Sarah Jessica Parker is well-known for her role in Sex and the City. But there was a time when she was against appearing in the show.
Explaining the reason, she told the Are You a Charlotte? Podcast that she wanted to have a “journeyman” career, meaning appearing in films, TV specials, and plays instead of a long-term commitment to a show.
The 60-year-old recalled that she had filmed the pilot in 1997 but forgot until HBO green-lighted the series.
“I panicked,” she remembered. “When the show was picked up, I was like, ‘I can’t be on a TV show! I don’t think I’m suited for that life.”

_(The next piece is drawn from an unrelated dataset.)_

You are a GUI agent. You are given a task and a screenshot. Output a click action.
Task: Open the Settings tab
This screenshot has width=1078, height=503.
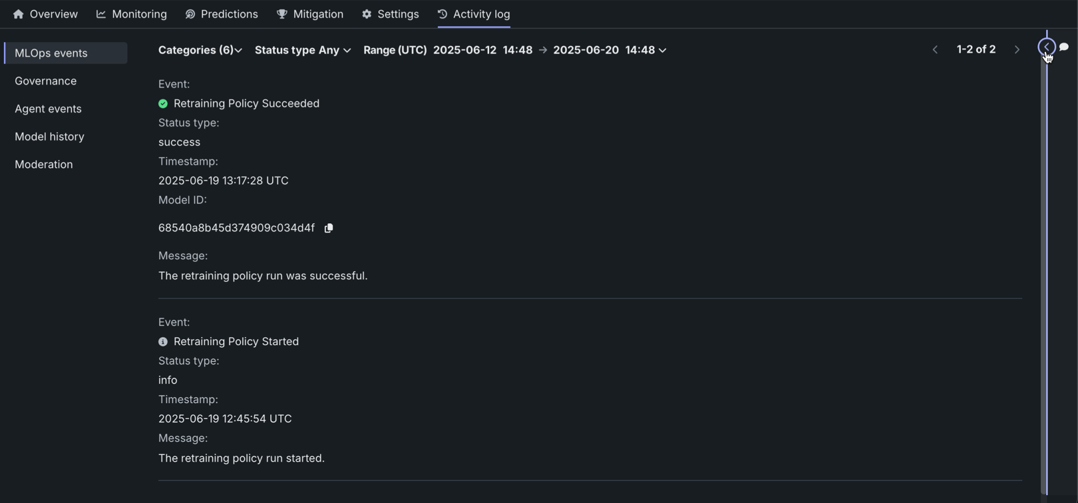(x=391, y=14)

Sarah shared that her reaction stemmed from her experience working on the 1980s high school comedy Square Pegs, which “also kind of depressed me.”
“I think that it was the idea of doing the same thing over and over and over again,” she continued. “I think I’d always been lucky that I got to be on a television series and then it was over.”

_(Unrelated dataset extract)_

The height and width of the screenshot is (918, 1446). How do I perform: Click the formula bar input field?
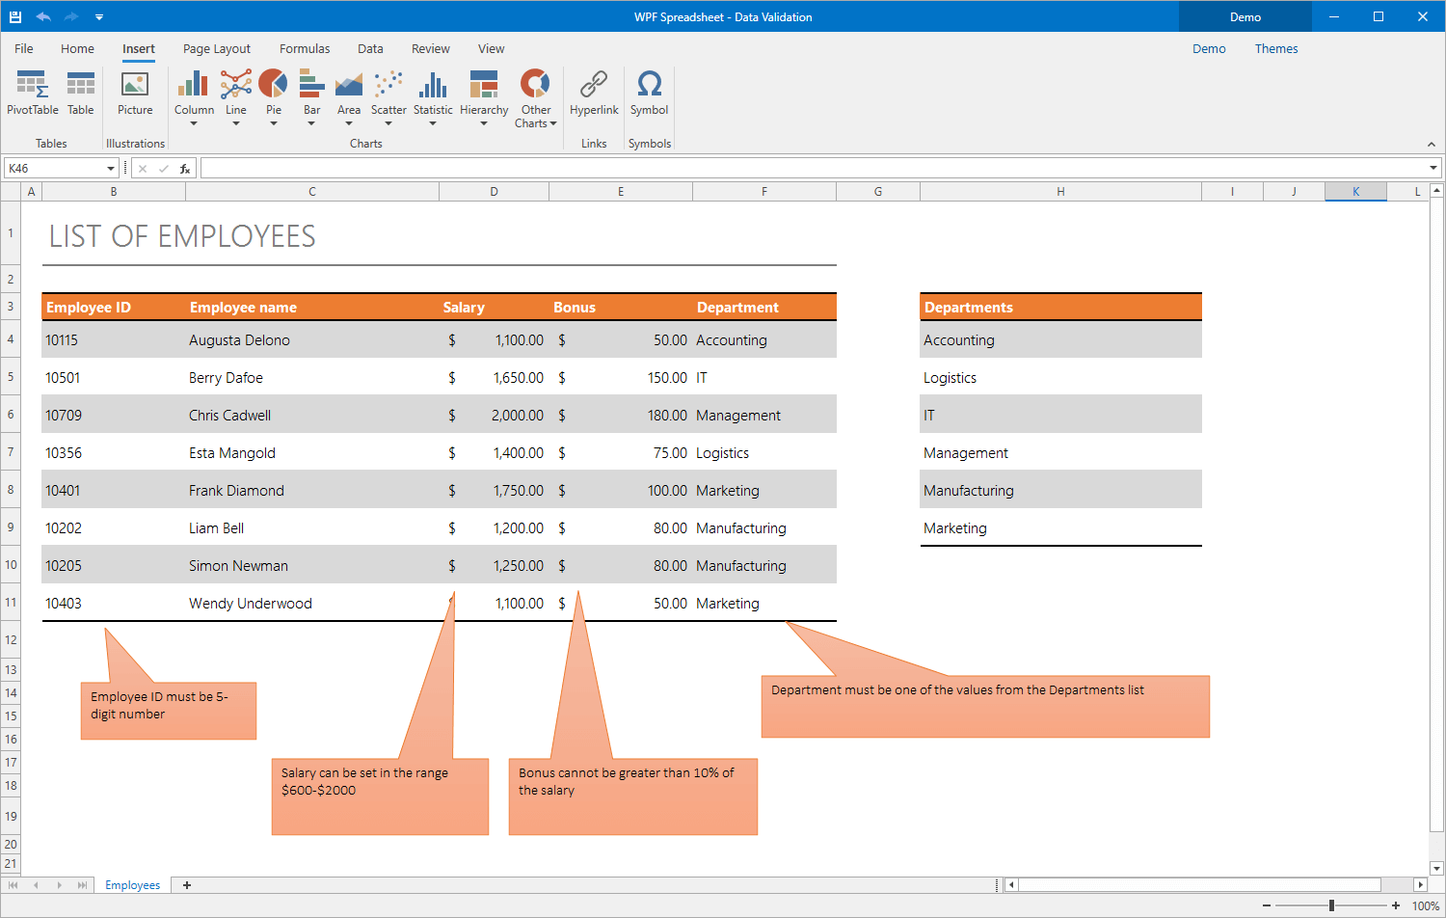pos(810,169)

“Like, I met great people, had a great experience, worked with great actors, great directors, thought the stories were interesting, wanted to do the shows, and they had shorter lives, maybe one or two seasons,” the Hocus Pocus star added.
Sarah noted, “And then I moved on and I would do a play or I’d do some readings, and then I’d do a part in a movie, and then I’d do, you know, a movie of the week. And I just kind of bounced around and I really thought, ‘That is the goal. The journeyman is the goal. You want to be moving.”
“So the idea of a television series meant that I couldn’t do all those things,” before admitting that she was wrong for thinking that way because actors “can still do [other] things on their hiatuses,” the actress said.
Sarah even recounted how she asked her agent, “Can you get me out of this?’ and even offered to do anything else for HBO if it meant not having to commit to SATC. “I said, ‘I will give my services to HBO to fulfill my contract. So, any movies, I’ll do for X number of years.”
But her agent soothed her anxieties. “He said, ‘It can be wonderful. It can be great.’ And the beauty of HBO [at the time] was that it was kind of an unknown species … and [former HBO chairman] Chris Albrecht said, ‘Do it for a year, and if you don’t want to do it anymore, we don’t do it.'”
The rest is history. Sarah’s role as Carrie Bradshaw in Sex and the City became her career-defining role.